Tuesday, December 1, 2015

Seventh grade


"The past is a foreign country: they do things differently there."
--L. P. Hartley

My brother visited me for Thanksgiving, bringing with him a gift beyond price -- a box full of old family photographs that we had feared lost.  Included were my class photographs for kindergarten and grades 1, 2, 3, 5, and 7.

I quickly digitalized the class photos, to avoid their disappearing once more, and cleaned them up digitally insofar as they had begun to fade or -- more noticeably -- discolor.

Then I allowed myself the luxury of losing myself in the photos, of studying every face, recalling names, and -- eventually -- trying to think once more as I had as a child.

All the photos bring back wonderful memories of myself at various stages -- at a time in one's life when two years growth is sufficient to change you from one person to another. 
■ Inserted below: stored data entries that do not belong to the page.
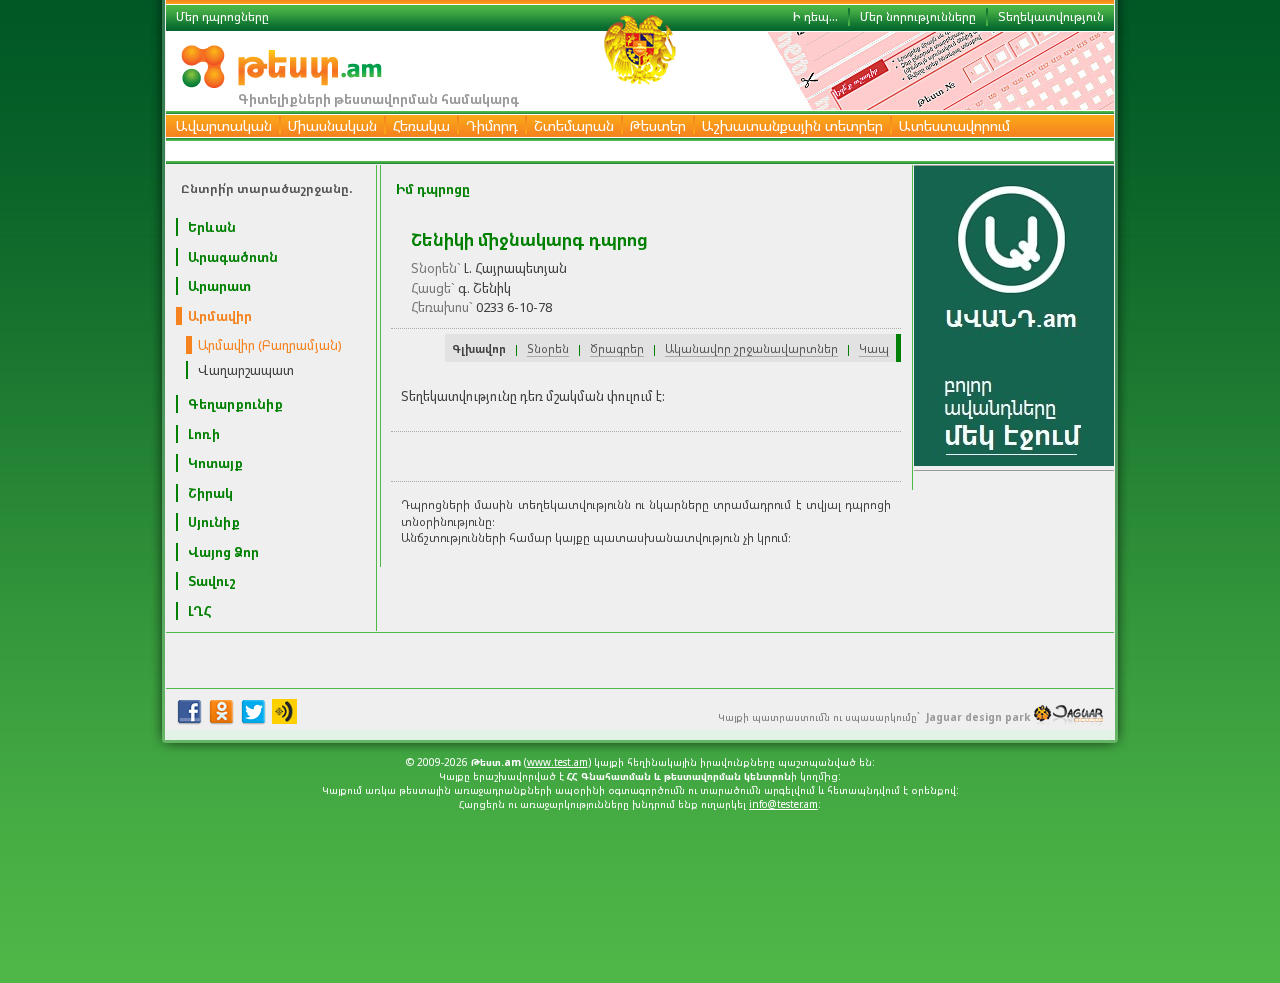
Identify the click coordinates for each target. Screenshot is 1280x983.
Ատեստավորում (954, 125)
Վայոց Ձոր (223, 552)
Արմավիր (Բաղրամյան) (270, 345)
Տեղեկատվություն (1051, 16)
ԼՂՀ (200, 611)
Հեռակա (421, 125)
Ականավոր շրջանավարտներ (751, 348)
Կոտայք (215, 463)
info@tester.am (783, 804)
I focused most intently, perhaps, on my seventh grade photograph -- partly because I find it easiest to identify now with the person I was then.  I see myself and my friends lined up in rows, each of us teetering on the brink of adolescence but still children in looks and -- in many ways -- in the ways our minds worked.
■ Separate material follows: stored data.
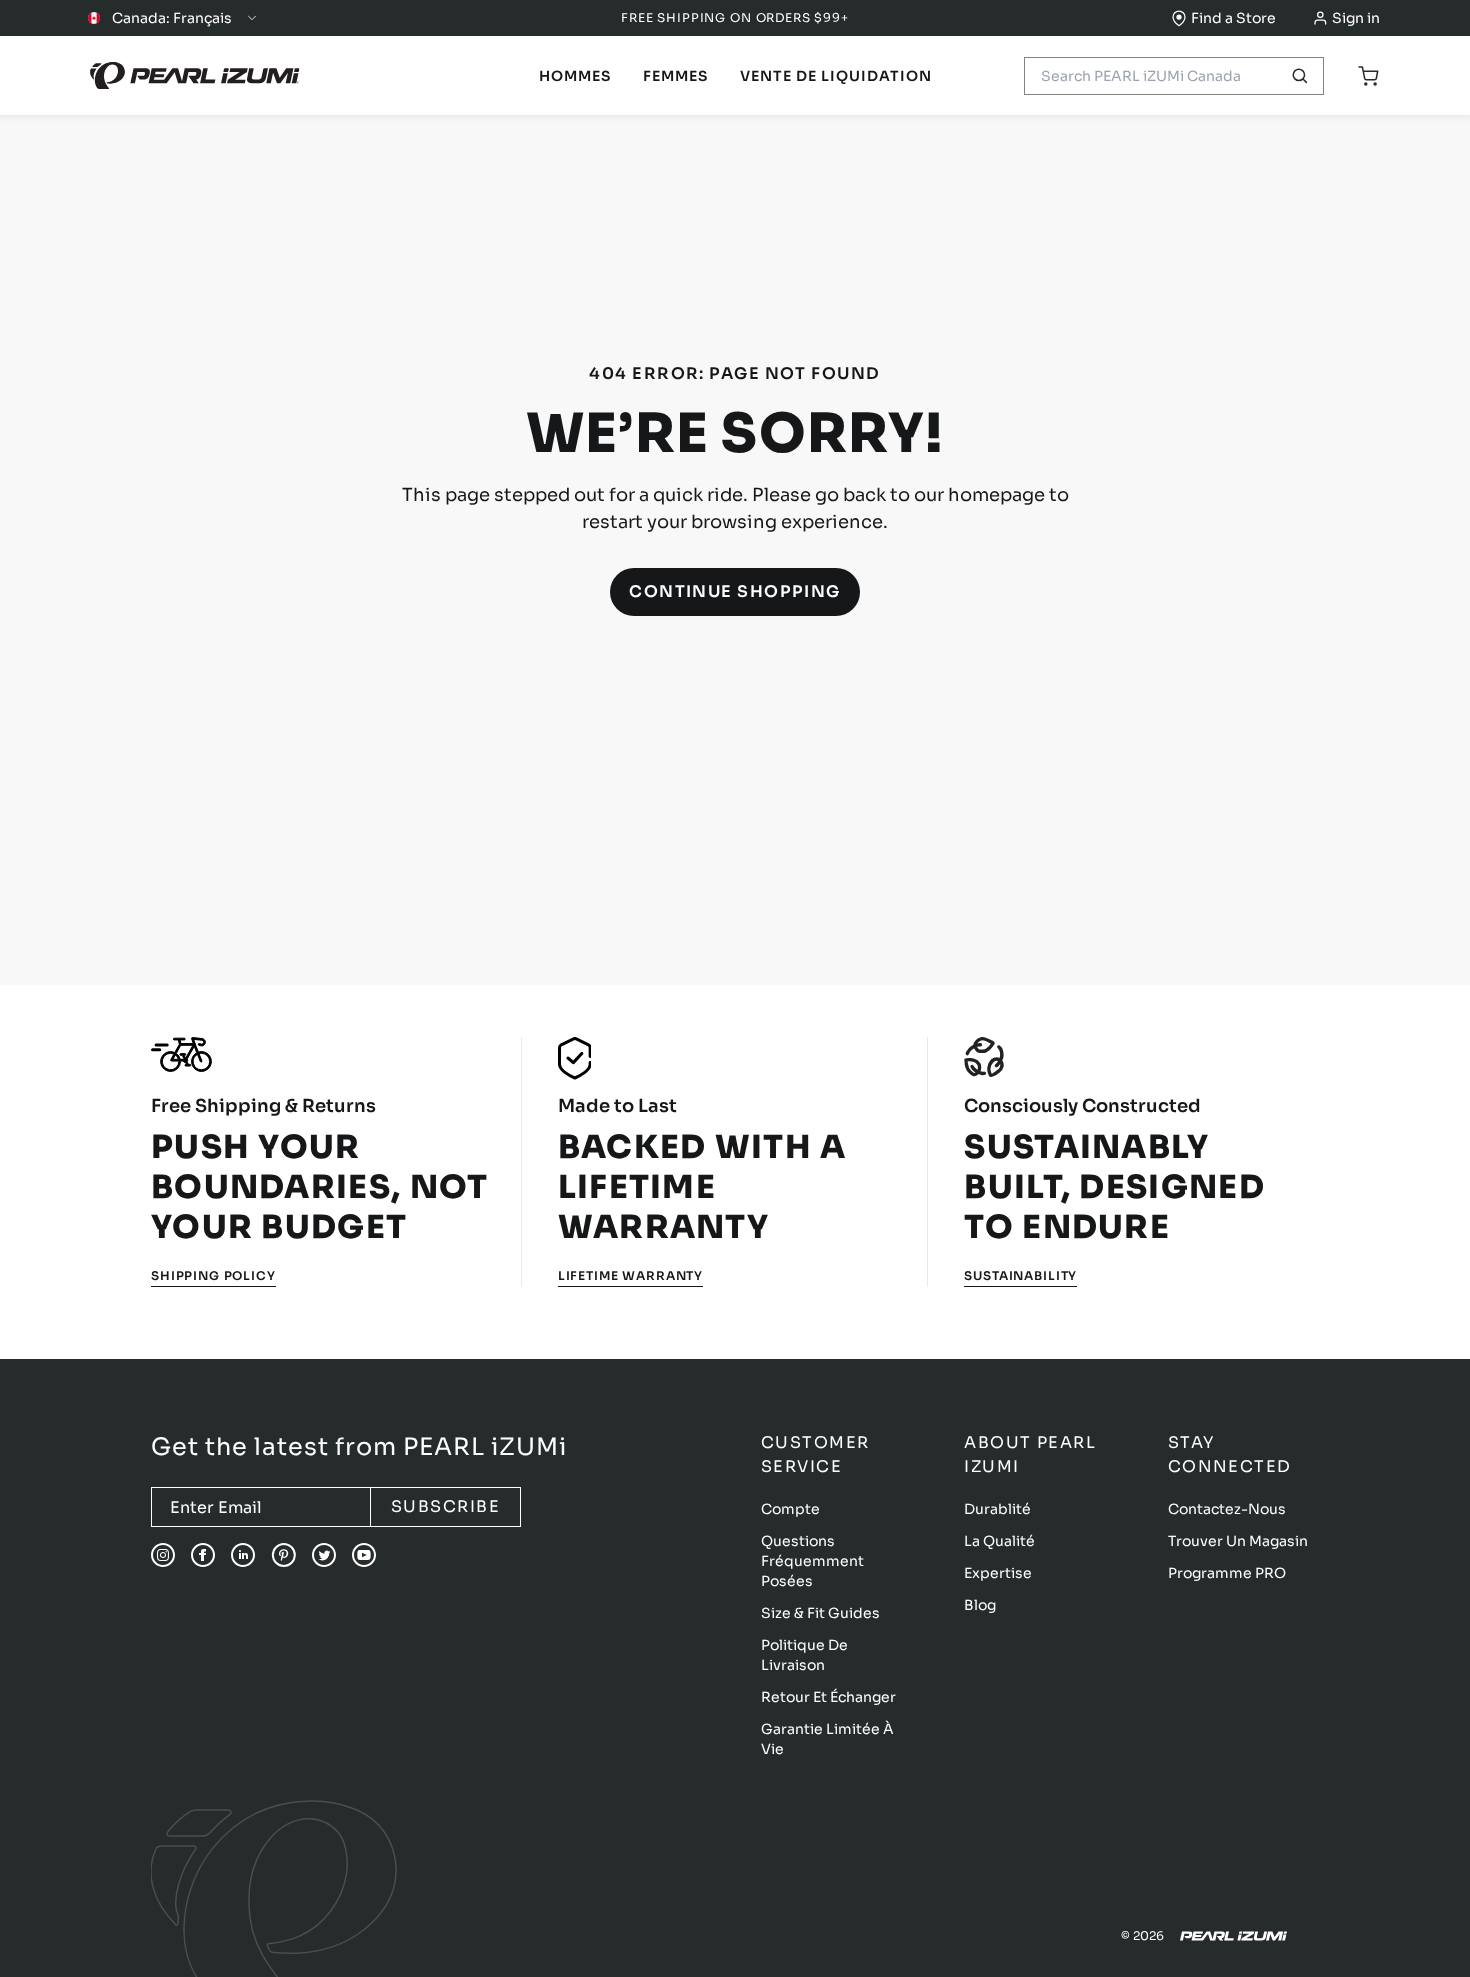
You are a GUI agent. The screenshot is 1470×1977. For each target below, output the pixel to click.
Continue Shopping (735, 591)
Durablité (997, 1509)
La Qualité (999, 1541)
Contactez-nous (1227, 1509)
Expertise (998, 1573)
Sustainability (1020, 1275)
I can recognize almost every boy and girl in the photograph, and remember who I liked, who I disliked, and who I largely dismissed from my thoughts.  I can remember actual conversations I had with classmates, and with my teachers.  I can remember feeling more emotional at times than I would as an adult, but possessing a greater inclination to suppress those emotions. 
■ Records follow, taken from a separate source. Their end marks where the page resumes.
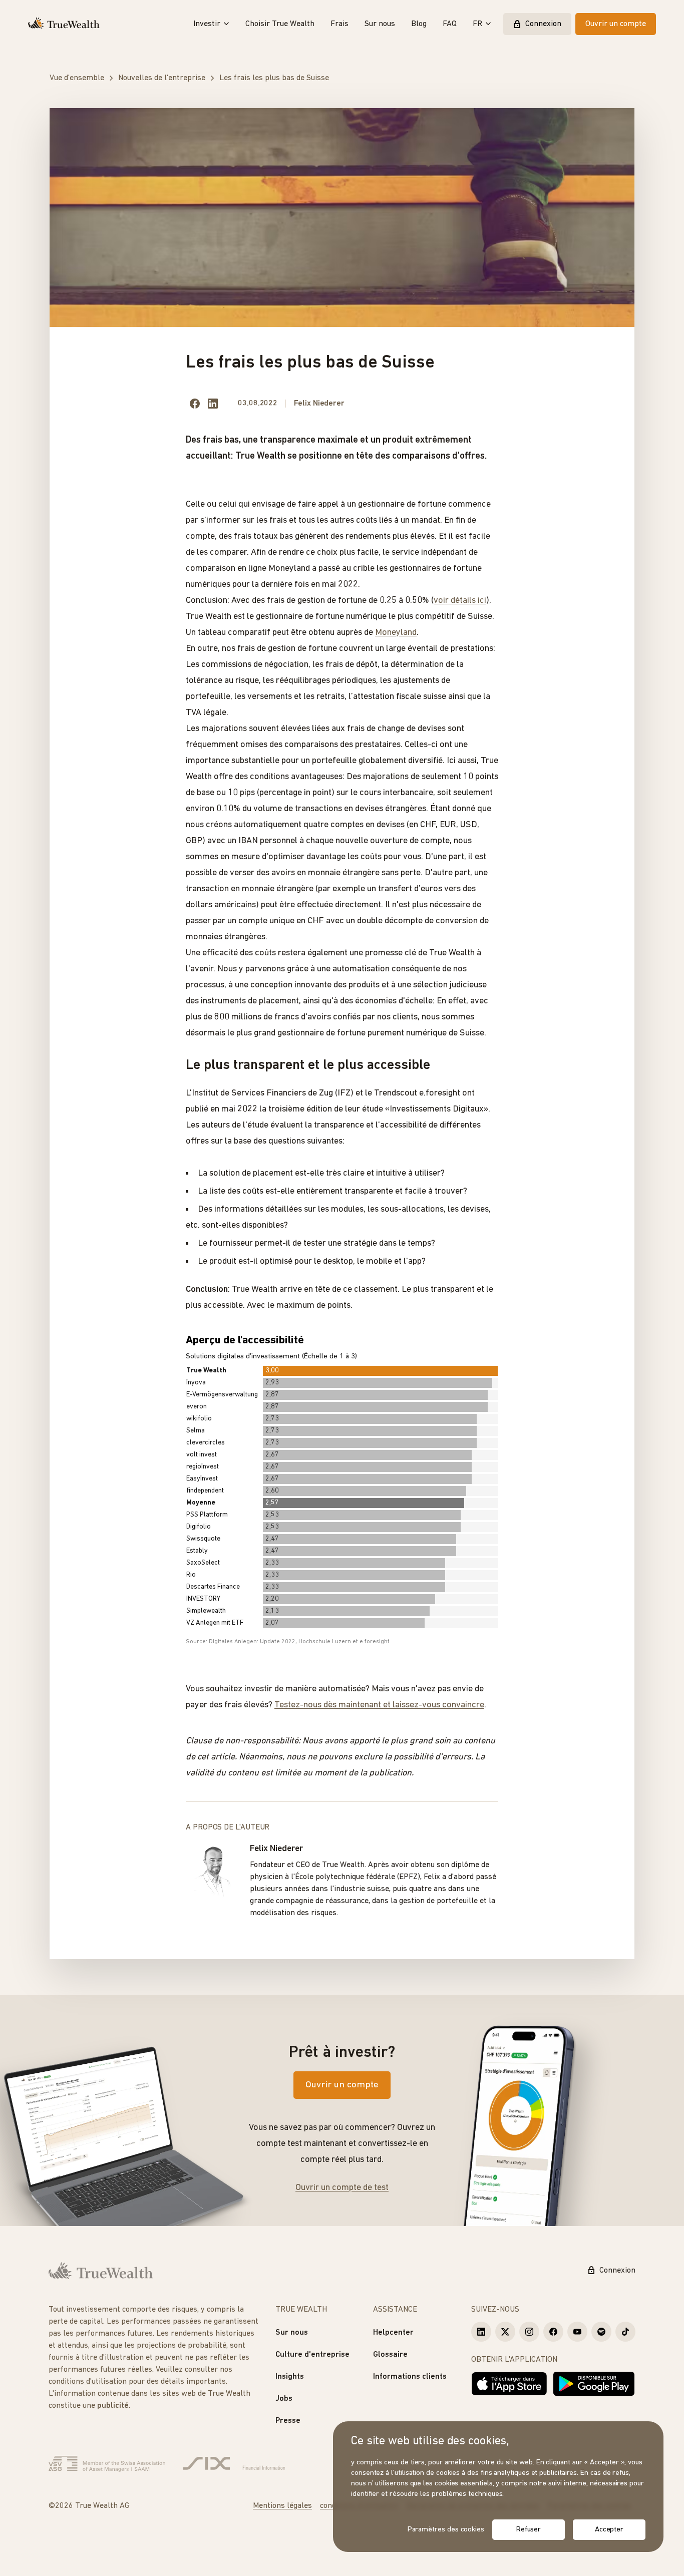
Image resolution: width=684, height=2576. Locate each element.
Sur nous (380, 24)
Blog (419, 24)
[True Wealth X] (505, 2332)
In fifth and sixth grades, I had been in the "band and orchestra" class -- all kids taking instrumental music instruction were placed together.  As a result, my classmates were, relative to the rest of my community, disproportionately upper middle class.  But, moving to junior high school, the deck was reshuffled and my seventh grade classmates were -- to some degree -- noticeably less motivated and "refined." 

I recall being bothered by this perceived change in social status for maybe the first month, but I established good friendships in short order.  I was elected as class president and class representative to the boys' club ("Muchachos") in seventh grade, and to student council by largely the same students in eighth grade, so I have some evidence that I got along well with classmates.

I remember facts about seventh grade, and my ambitions and dreams.  And I remember my feelings about classmates and about school in general.  But as I stare at my photo, I  recognize how hard it is to put myself now into that young boy's mind.  The gap is too great.  He knew a lot about a lot of things, but he didn't know yet the future, or his part in it.

I wish I could assure him that his future was going to be happy -- more successful and considerably more interesting than he imagined at that time.  And I wish I could warn him that he would be even happier later if he depended less in junior high on his natural abilities and curiosity, and learned to study even then in a more disciplined manner.  I wish that back then someone had thought of AP courses, where he would have competed --  would have been forced to compete -- with kids more similar to himself.  In some ways he lacked self confidence, but in others he was excessively certain of his own ability to BS his way through school.  Developing a certain amount of discipline in his studies in those early years would have paid off in the future,

So I stare at him, and I stare at him with inordinate fondness.  He was a bit lazy, but he was intelligent and possessed a curiosity that went well beyond schoolwork.  And he was, all in all, a pretty nice kid.

Good luck to you, my former self.  Rest assured that you're going to enjoy the years that lie ahead.